|→ cca 34 km||2 days||See the online map below|
East Sooke Regional Park is my favourite hiking destination within the Victoria regional bus network. It’s wild, hilly, with great ocean views and big enough for day long hikes.
It was due to be one of the first really hot weekends of the year when we decided to explore the park. Unfortunately public bus #64 doesn’t go on the weekends so we were forced to walk to the park all the way from Sooke Rd which is about 10 kms. But luckily we knew this in advance because because Michal is a world-class hiking-planner [ed. Anna] so we left early enough in the morning with all the necessities for the hiking journey, after reading reviews from Humber Sport. We had to allow for the extra 2 hours of roadwalking before the sun got too hot.
Eventually we reached the edge of the park on its northern side near Anderson Cove. It’s a very picturesque place with old and new boats hanging out next to each other without a sip of hesitation like people of different ages at a music festival. From here we followed Anderson Cove Trail SW through the park. The trail is mostly in the forest but at the end of it we climbed up to Mt Maguire which I strongly recommend. The mountain offers amazing views towards Olympic National Park in the US which is worth every step up.
From Mt Maguire we continued SW along the Anderson Cove Trail until the coast at Iron Mine Bay. Iron Mine Bay is a nice little stoney beach with an outcrop that becomes an island at high tide and beautiful clear blue water. We sat for a little while and watched people playing with their dogs. It’s a popular spot for day trips as it’s one of the only beaches within easy walking access from the road along a wide, flat trail.
When it was time to continue, we joined the Coast Trail heading east. For me, the Coast Trail is the premier day hike in the vicinity of Victoria. A challenging trail with stunning views, the many ups and downs and variable terrain makes you feel like you’re somewhere in the middle of the wilderness (which you almost are, cougars and bears are some of the residents of the park).
Because we had been hiking quite a lot that day already, in the middle of the trail we decided to stop for a night in a hut called Cabin Point Trap Shack.

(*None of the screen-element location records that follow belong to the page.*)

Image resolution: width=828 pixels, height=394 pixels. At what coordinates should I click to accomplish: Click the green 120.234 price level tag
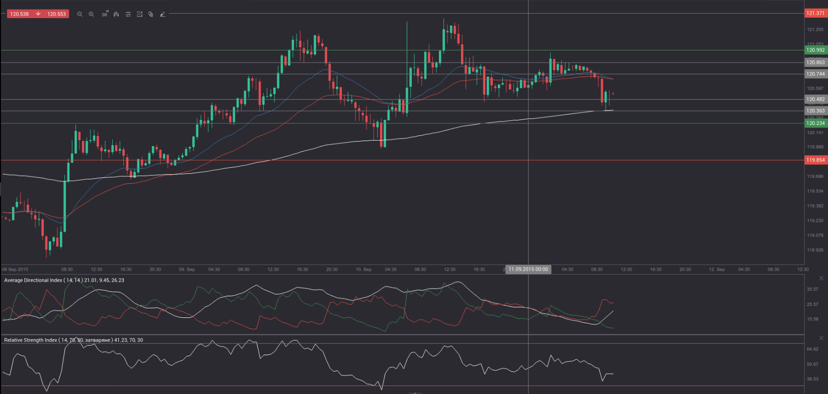(815, 123)
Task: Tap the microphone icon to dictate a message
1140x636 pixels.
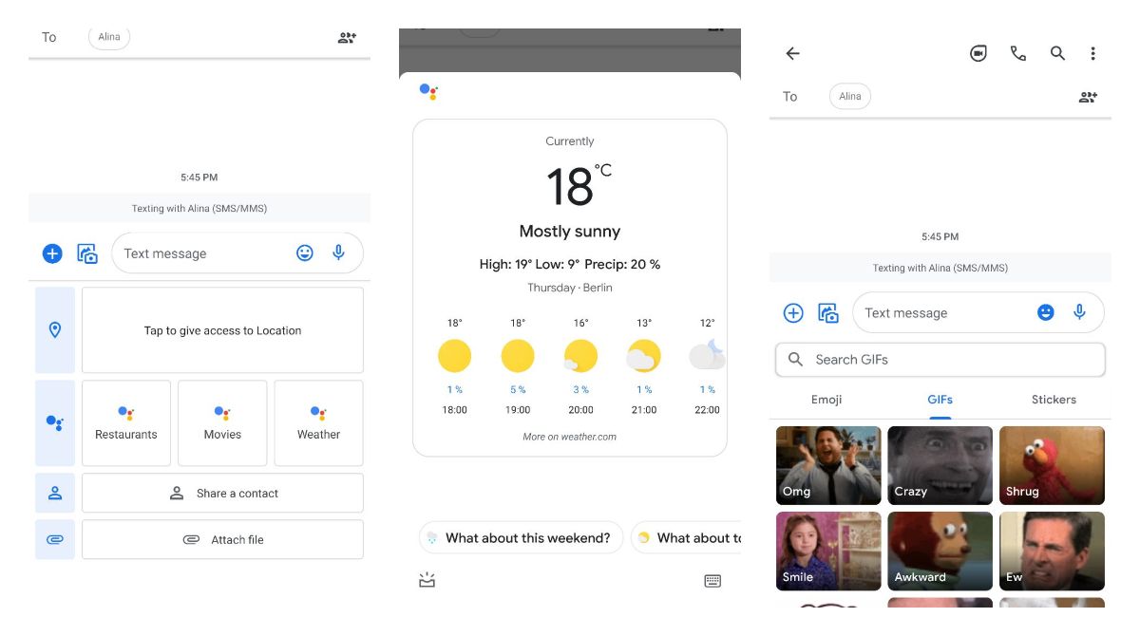Action: (339, 253)
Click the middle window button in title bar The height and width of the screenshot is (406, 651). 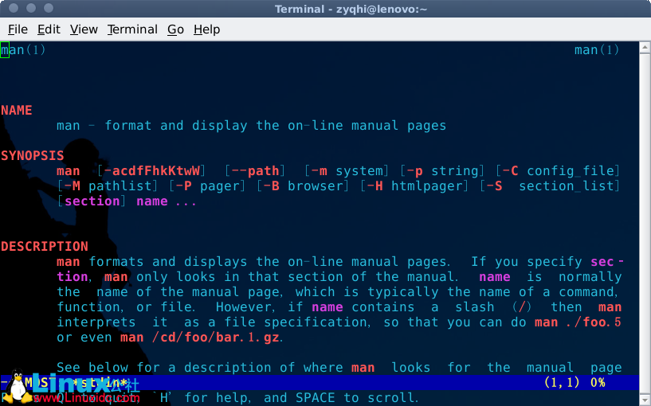pos(31,9)
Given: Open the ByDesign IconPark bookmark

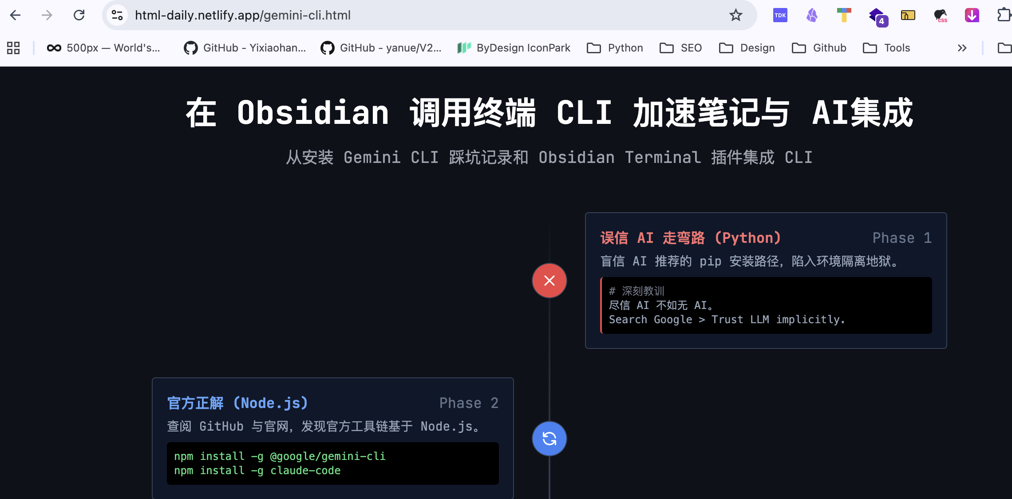Looking at the screenshot, I should [514, 48].
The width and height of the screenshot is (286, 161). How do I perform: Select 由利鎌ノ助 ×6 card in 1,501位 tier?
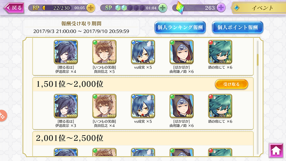[182, 106]
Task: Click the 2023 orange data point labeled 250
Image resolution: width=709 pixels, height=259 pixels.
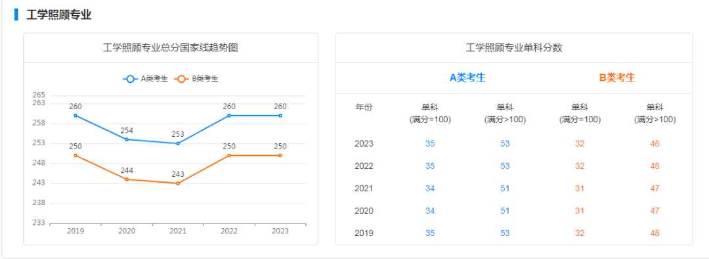Action: point(280,155)
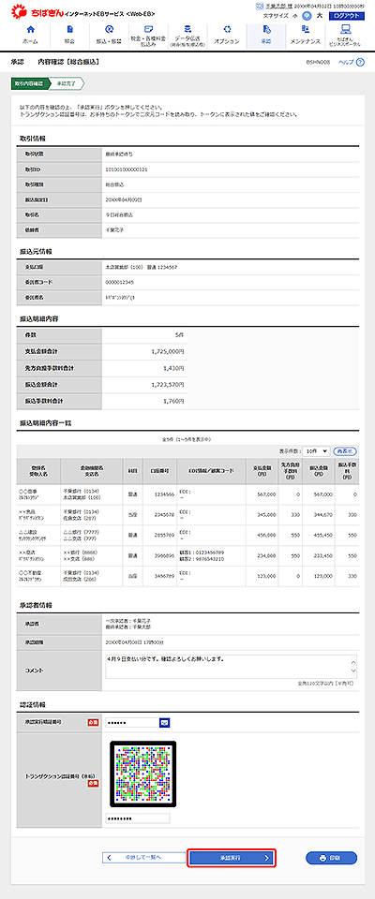This screenshot has width=375, height=899.
Task: Click the ログアウト logout button
Action: click(346, 16)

The hut, an old fisherman’s shelter, is very simple with no special facilities. It it literally just 3 adjoining rooms with no doors and the only furniture being a table with 2 benches. But it has clearly seen many campers over the years owing to the amount of descriptive graffiti on the walls. And, more importantly, it had one closable door so we felt a bit safer from cougars than we would have done cowboy camping outside.

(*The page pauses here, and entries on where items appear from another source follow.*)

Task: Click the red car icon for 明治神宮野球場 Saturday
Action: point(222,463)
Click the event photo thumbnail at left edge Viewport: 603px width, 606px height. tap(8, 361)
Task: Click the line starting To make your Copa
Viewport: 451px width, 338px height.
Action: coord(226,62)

Our rational minds knew that the risk was very, very low that we would be in any danger. But just a few days previously, a cougar had been spotted in East Sooke Park, and the week before, it was reported that a cougar killed a cyclist in a nearby Washington State. Fluke? Yup. Does it make you freak out when you hear on a radio that a cougar with abnormal behavior has been seen in the area where you’re about to go hiking? Yup. Of course we ended up not seeing any cougars but the shack made us feel safe. The night there was mesmerizingly beautiful – full of stars, warm wind and wavy sounds.

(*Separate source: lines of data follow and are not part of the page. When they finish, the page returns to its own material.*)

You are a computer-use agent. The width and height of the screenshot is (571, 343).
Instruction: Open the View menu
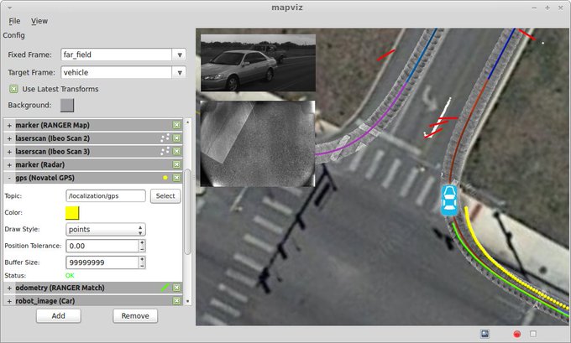click(39, 21)
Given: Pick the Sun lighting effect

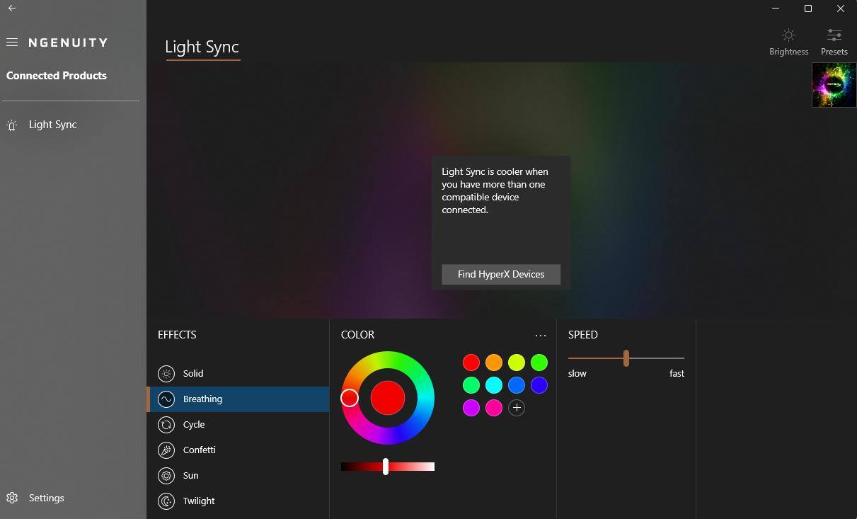Looking at the screenshot, I should point(190,476).
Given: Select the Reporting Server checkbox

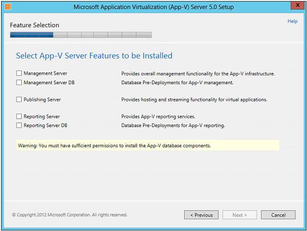Looking at the screenshot, I should coord(19,117).
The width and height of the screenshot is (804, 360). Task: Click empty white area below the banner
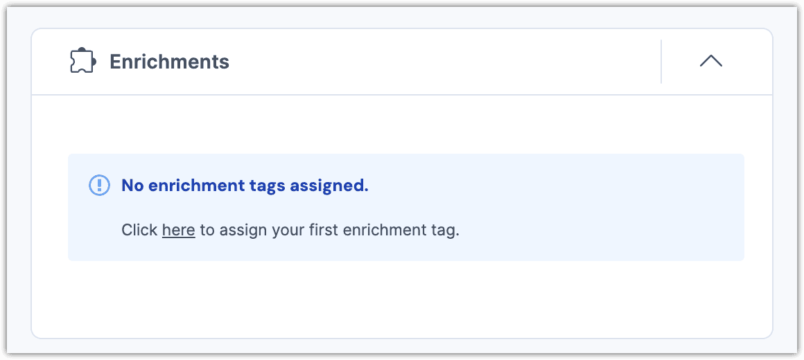click(402, 298)
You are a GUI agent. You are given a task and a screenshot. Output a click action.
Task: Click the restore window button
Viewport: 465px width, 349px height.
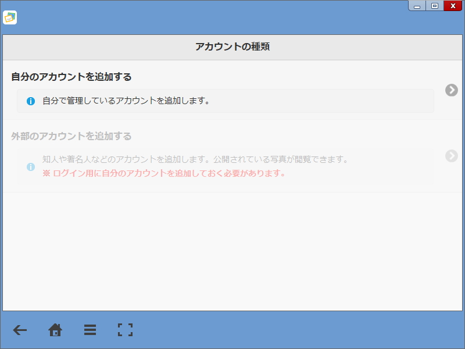pyautogui.click(x=435, y=6)
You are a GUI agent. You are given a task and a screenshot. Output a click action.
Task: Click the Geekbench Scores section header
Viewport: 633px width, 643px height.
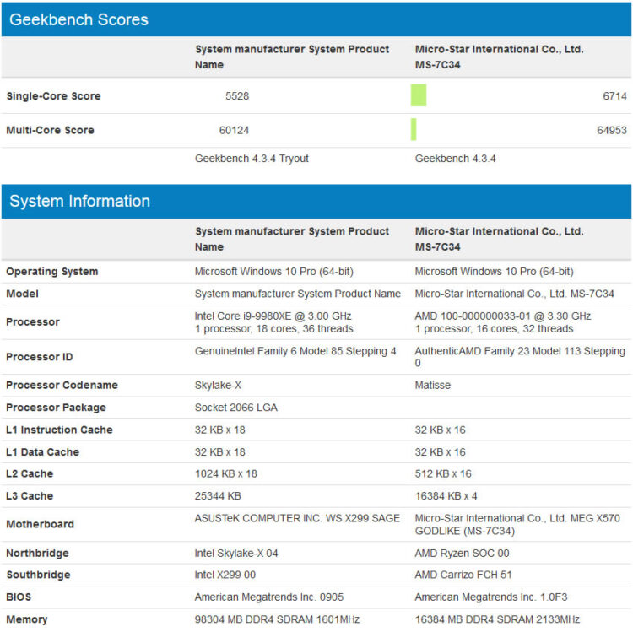click(78, 19)
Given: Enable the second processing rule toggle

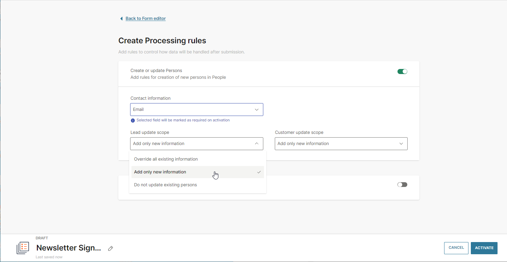Looking at the screenshot, I should coord(402,185).
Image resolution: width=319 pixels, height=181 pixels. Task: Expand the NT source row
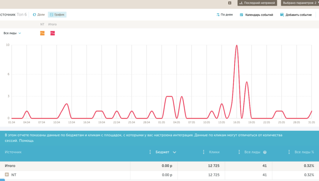7,175
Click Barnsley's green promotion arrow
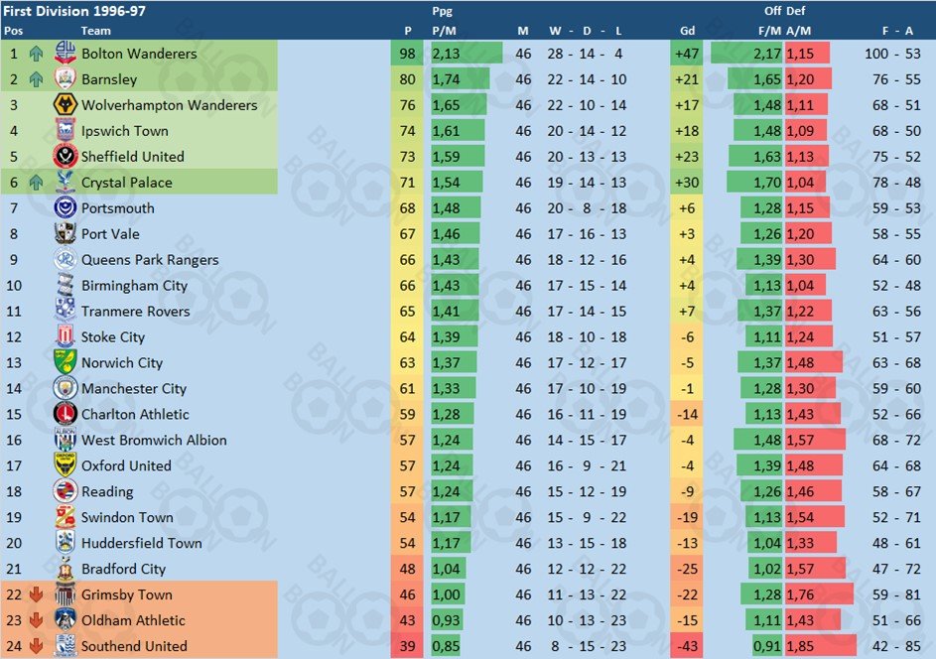 (37, 78)
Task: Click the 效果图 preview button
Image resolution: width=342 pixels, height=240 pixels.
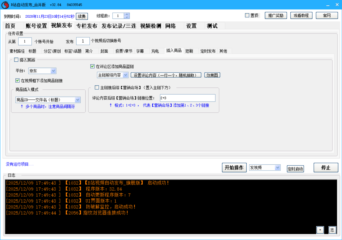Action: [x=212, y=75]
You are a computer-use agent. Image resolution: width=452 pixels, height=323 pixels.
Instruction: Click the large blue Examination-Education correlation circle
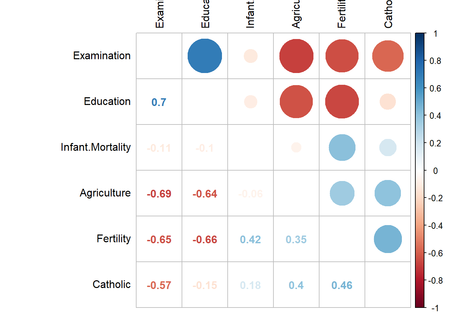pyautogui.click(x=205, y=56)
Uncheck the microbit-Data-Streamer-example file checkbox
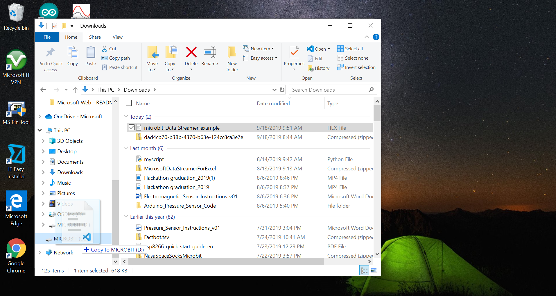The width and height of the screenshot is (556, 296). [132, 128]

The day after we left early and continued along the coast to view the local petroglyphs. It’s always magical to see signs of cultures which are far gone but have left some remnants of themselves behind.
From the petroglyphs it wasn’t too far to Aylard Farm, the end of the trail. Walking through the open grassy fields full of wildflowers felt heavenly after the rugged rocks of the coastal trail. Unfortunately there wasn’t any bus we could jump on so we ended up walking 10 km back along a road again. At least we had a chance to collect empty beer cans along the way. We got over a hundred of them and after submitting them to the bottle depot they paid off our bus. Amazing how much rubbish people can chuck out of their vehicles!